The wider context for using a ‘language game’ for Wittgenstein is what he calls a ‘form of life’, not biological life, but a shared cultural or social background that makes mutual understanding and communication possible. This is the complex, shared background of customs, practices, beliefs, and languages that individuals in a community inhabit. It is the shared human activity that constitutes the background against which our language and our concepts acquire meaning.

 

To imagine a language is to imagine a form of life. In other words, the way we understand language and the meaning of words is deeply influenced by our form of life, our way of living, language is a social practice shaped by these forms of life, and it only has meaning within these specific contexts.

 

This is the problem of assumed context in AI. LLMs both capture these forms of life as embodied in language, but the capture is not complete, as time, action and a world view can be missed. We may be dealing with a limited set of de-anchored or impoverished language games. As AI develops it will include these contexts, sense of time, action and world views.

 

Ethics

Another fascinating area of congruence is in ethics. Wittgenstein was always careful when discussing ethics, as seeing it as beyond language, as something that cannot be discussed meaningfully using the facts of the world, which is the proper domain of language. He categorizes these statements as ‘unsayable’ not in the sense of trivial but because they transcend what can be expressed in language.
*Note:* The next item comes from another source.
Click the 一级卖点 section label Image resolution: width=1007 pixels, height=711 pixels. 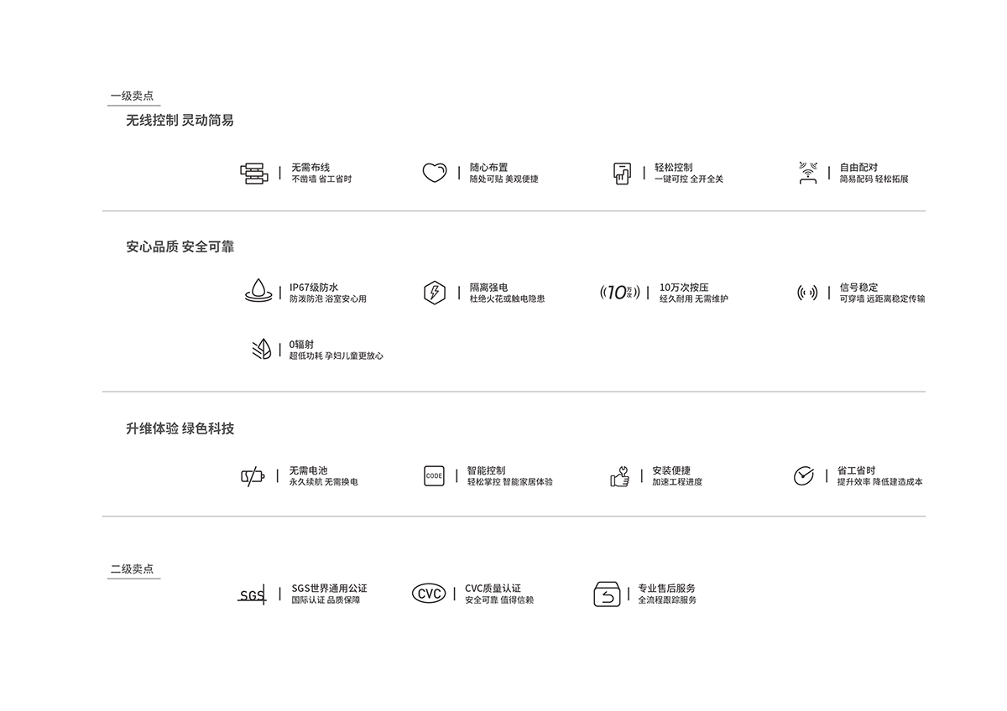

Ethical statements, in the context of a language game, can be seen as expressions of a way of life, or as part of a particular cultural or social practice. They are not descriptions of facts about the world, but rather they are part of a human activity. They make sense within the practices and forms of life where these language games are played. So ethical statements as deeply embedded within our specific cultural and social practices. They gain their meaning and importance not from corresponding to some objective moral fact, but from the role they play within our lives. In other words, he approaches ethics not as a matter of knowledge, but of practice and living.

 

One could speculate and see him as being highly suspicious of the definite ethical stances taken by the doomsayers and fearmongers, as that is likely to be overreach by language which leads us astray into thinking it has deep certainty and meaning when it does not.

 

Conclusion

For Wittgenstein language is the limitation of thought. He explored this limit by being honest about the very nature of language as generated by the human mind in a cultural and social context. Wittgenstein was a philosopher, mathematician, logician, teacher and architect. His exploration of the nature and limits of thought and language have much to teach us, especially about being careful when thinking about these new forms of AI. His critique of essentialism led him to believe that words do not have common underlying definitions but rather get their meaning from use in relation to other words in language games. They may constitute something we have never encountered before, a new language game or games, a new form of life. His insights into how language works on resemblance between words seems prescient as is his theory of language games as do his views on ethics and language. I think what we can learn here is that language is promiscuous. It tends ti take us forward in a way that makes us think we know what we are talking about but is actually just 'language'. This reification, essentialism or faith in universals is what he criticises and what many in AI move towards, not only in describing its qualities but also its ethical consequences. It is not as good as we think and not as bad as we fear.